L’artillerie est donc un nœud central de la réflexion militaire russe car elle est indispensable au fonctionnement de l’armée. De plus, les pièces d’artillerie déployées peuvent être détruites par l’adversaire ou rendues inopérantes par l’usure, auquel cas il devient nécessaire d’en remplacer tout ou partie. Là aussi, la mobilisation industrielle a été massive sans qu’elle ne puisse répondre à la demande. Les solutions ont été le déploiement de modèles de plus en plus vieux et issus des anciennes réserves ; leur cannibalisation a servi de sources de pièces de remplacement pour des systèmes plus récents.[9]

Légende : Les images satellites permettent d’estimer les quantités de pièces d’artillerie ayant été sorties des arsenaux de l’ère soviétique.
Dans un contexte de manque de personnel et compte tenu d’une supériorité aérienne relative, elle devient le noyau de la défense russe. Sa surutilisation a donc un coût en termes de munitions et de pièces d’artillerie : le premier ne peut être assumé qu’avec l’appui de fournisseurs étrangers, et le second, dépassant largement les capacités de production de l’industrie d’armement national, force à brûler les réserves d’équipements de l’ère soviétique par le déploiement de ces pièces ou leur démantèlement au profit de systèmes plus modernes mais éprouvés par un emploi massif.
Les FAFdR accusaient également un certain retard dès le début de la guerre dans la modernisation de leur flotte de véhicules de combat. Le meilleur exemple en est l’échec du programme T-14 Armata. Ce nouveau blindé devait constituer le fer de lance des forces terrestres russes mais subit un retard de production considérable (à ce jour, seuls 10 ont été fournis et aucun n’a été déployé). Les efforts se sont conséquemment tournés vers la modernisation des appareils les plus récents déjà en service comme les chars T-80 et T-90.[10]

Légende : nombre de chars de combats détruits entre février 2022 et décembre 2024.

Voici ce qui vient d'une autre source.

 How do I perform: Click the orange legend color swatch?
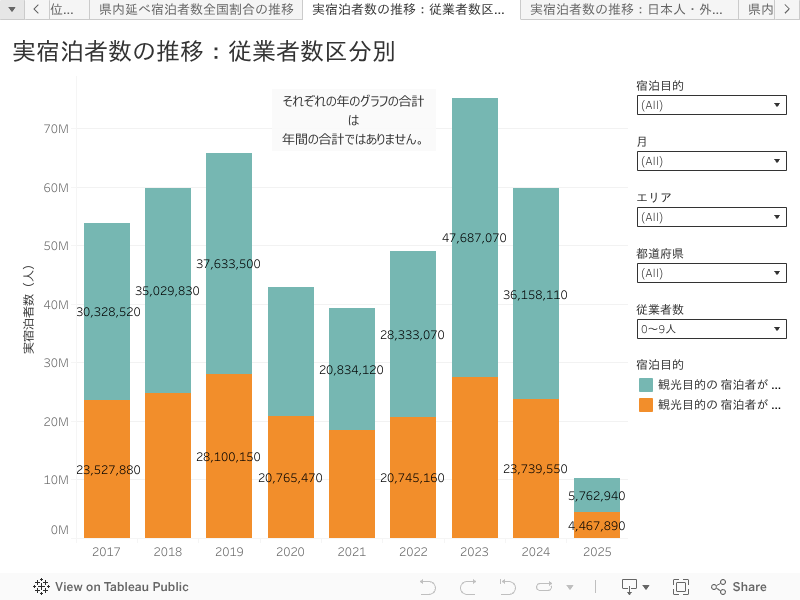tap(646, 405)
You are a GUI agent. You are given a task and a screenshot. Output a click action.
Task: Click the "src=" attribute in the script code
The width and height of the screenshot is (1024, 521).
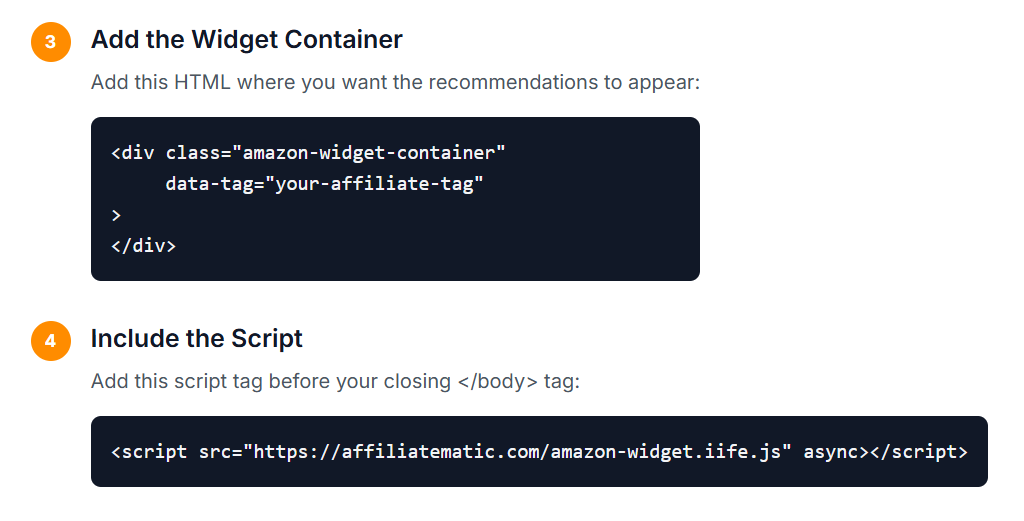[x=220, y=451]
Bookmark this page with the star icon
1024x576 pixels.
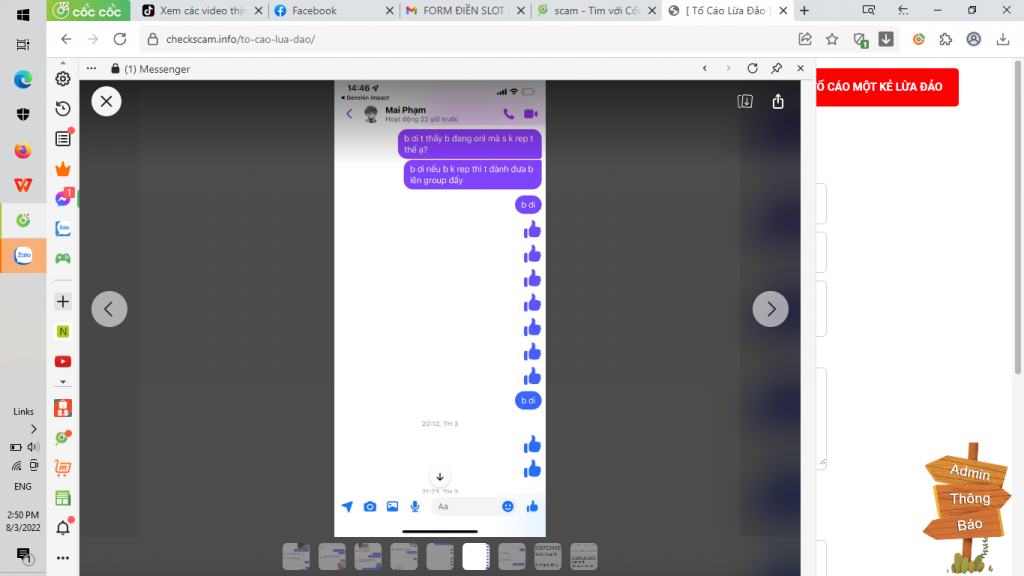pyautogui.click(x=832, y=39)
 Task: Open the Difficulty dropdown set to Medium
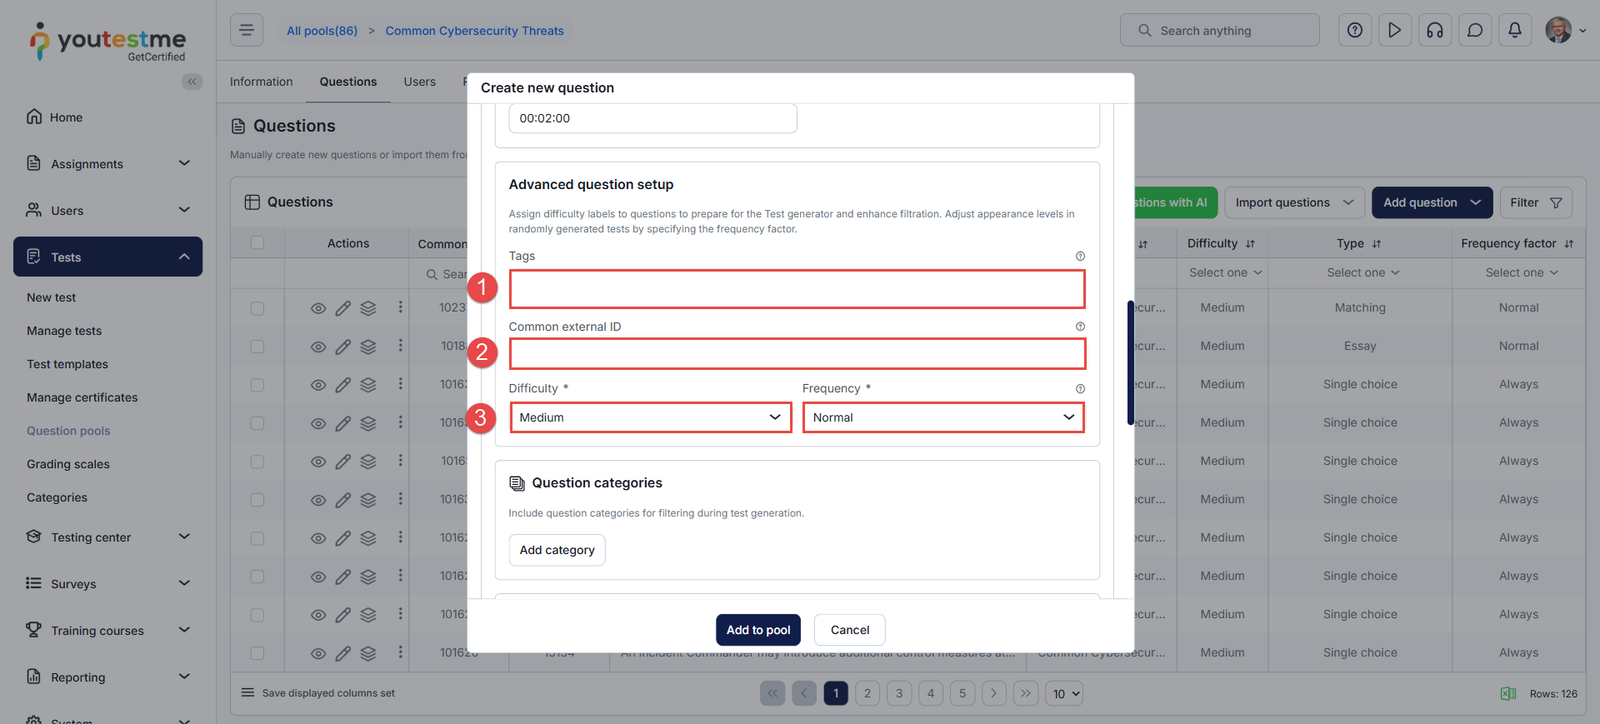650,418
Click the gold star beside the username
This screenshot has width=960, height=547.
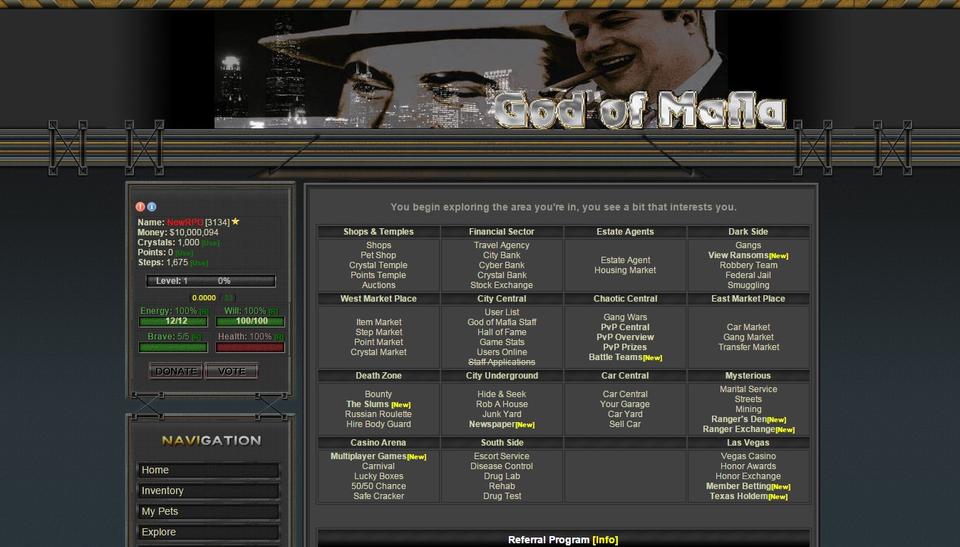point(236,222)
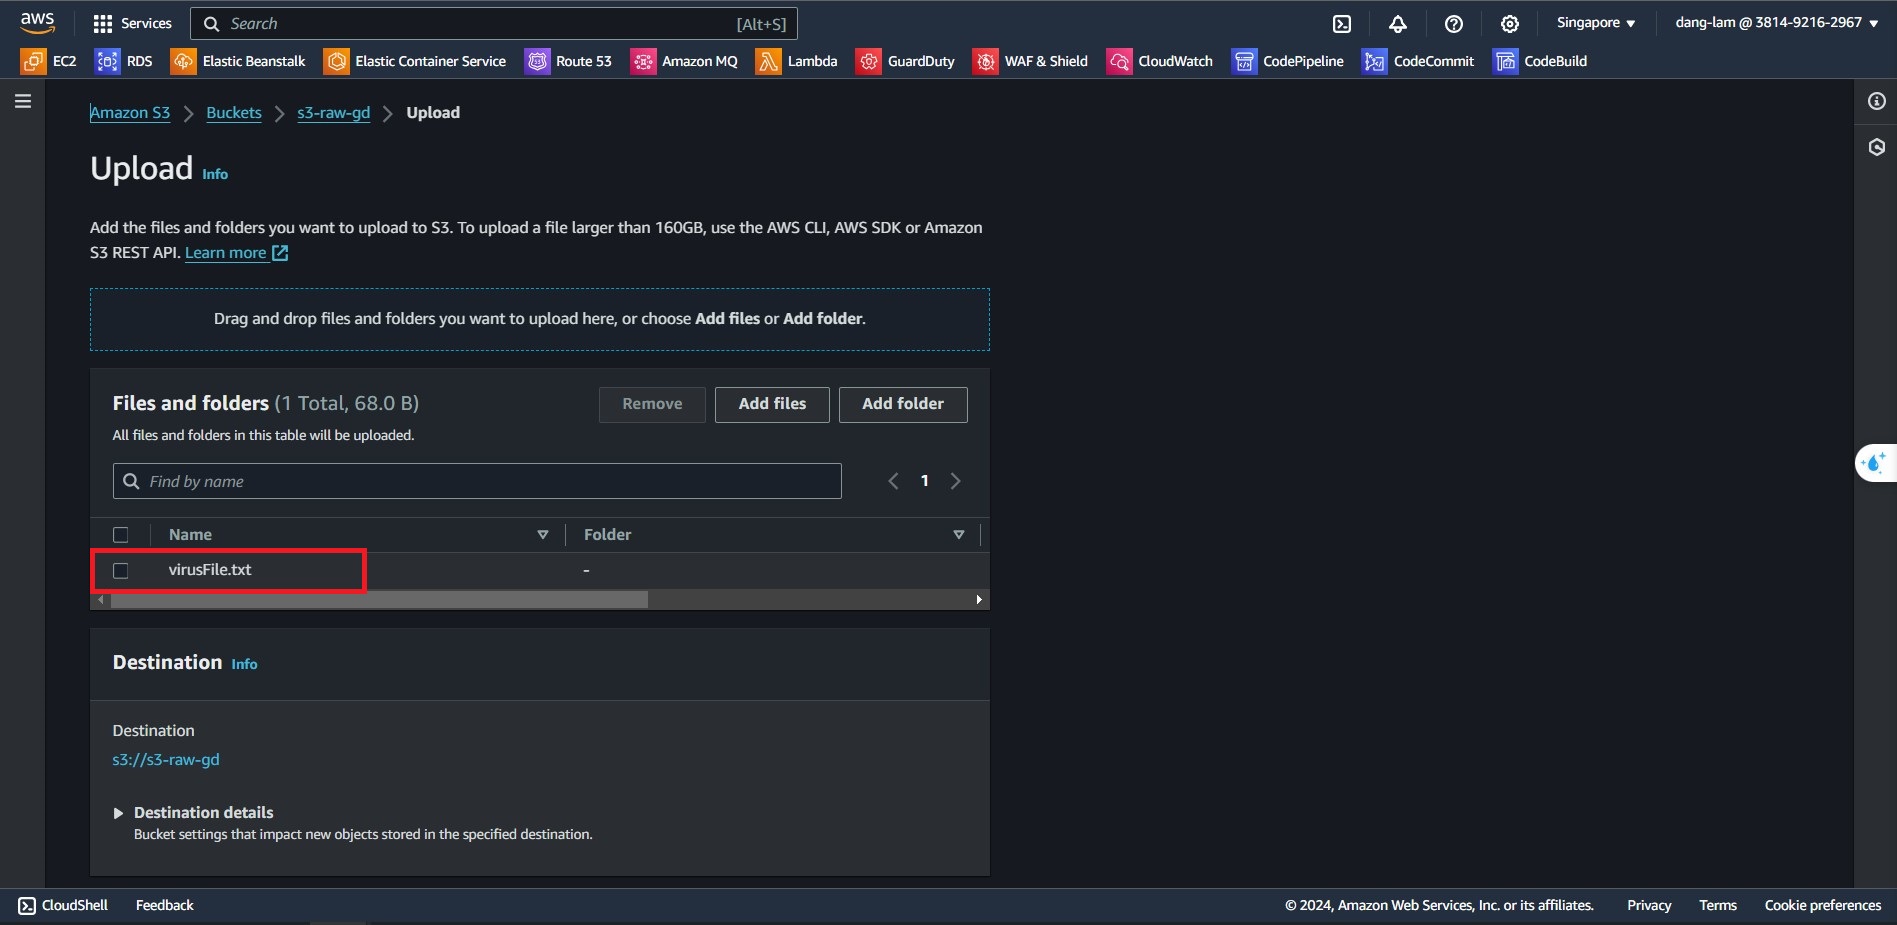Open the notifications bell icon

click(x=1397, y=24)
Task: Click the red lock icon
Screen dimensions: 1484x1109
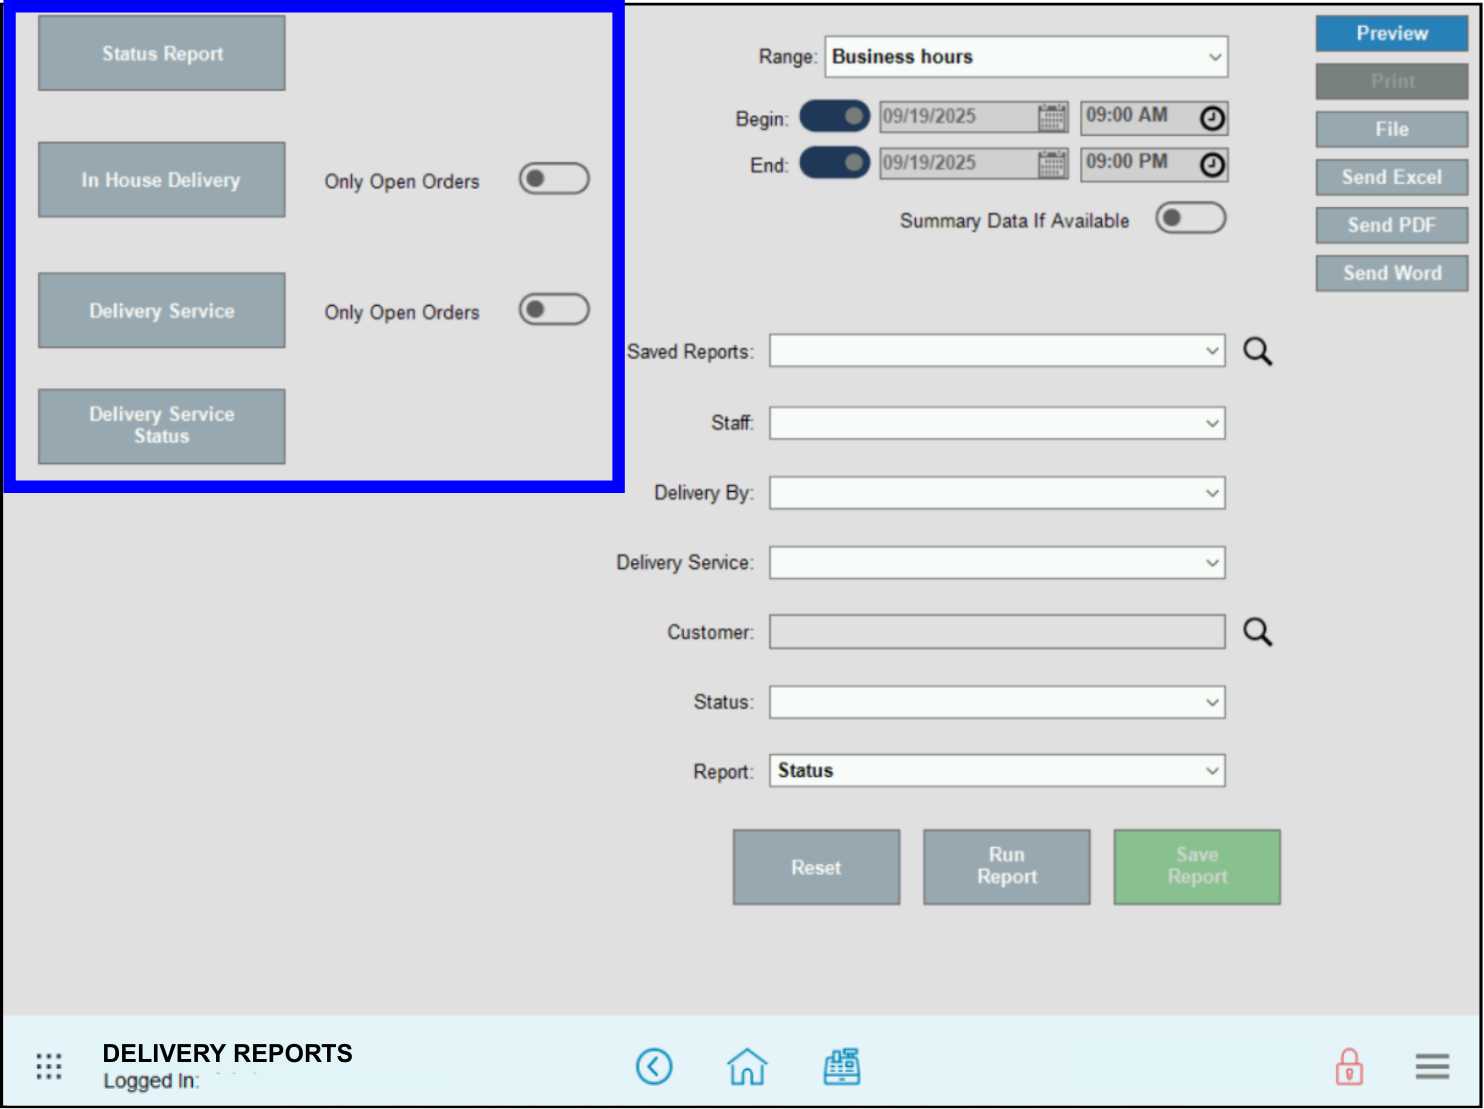Action: click(x=1349, y=1066)
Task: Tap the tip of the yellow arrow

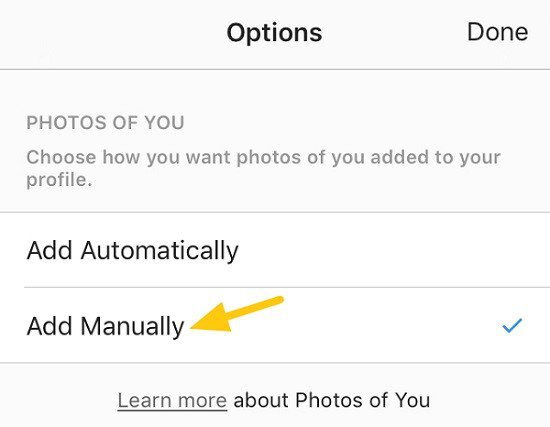Action: [x=192, y=328]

Les lourdes pertes du début du conflit, tant parmi les chars que parmi les véhicules de transport et de soutien à l’infanterie, ont amené le commandement et l’Etat russe à développer un large réseau d’infrastructures visant à remettre sur pied et moderniser des véhicules stockés dans les anciens dépôts de l’ère soviétique.[11] Certains sont mêmes déployés en l’état. Ainsi, des T-62 et T-55 (modèles du début de la Guerre Froide) sont déployés sur le champ de bataille ; les anciens T-34 qui ont repoussés les armées nazies n’ont pour l’instant pas été sortis des musées pour servir le projet expansionniste du Kremlin. Si cette méthode a permis d’augmenter la production de 215 % entre le début de la guerre et la fin 2024, elle met en évidence la façon dont la stratégie d’attrition nécessite un effort industriel considérable et entraîne laconsommation de réserves construites durant plusieurs décennies de course aux armements. Les véhicules de combat d’infanterie et les transports de troupes blindés sont également concernés par les importantes pertes : au dernier trimestre 2024, la production atteignait 141 % de ce qu’elle était au début de l’invasion. Près de 80 % de ces véhicules sont issus des arsenaux et se voient apporter quelques modifications ou réparations avant d’être déployés.[12]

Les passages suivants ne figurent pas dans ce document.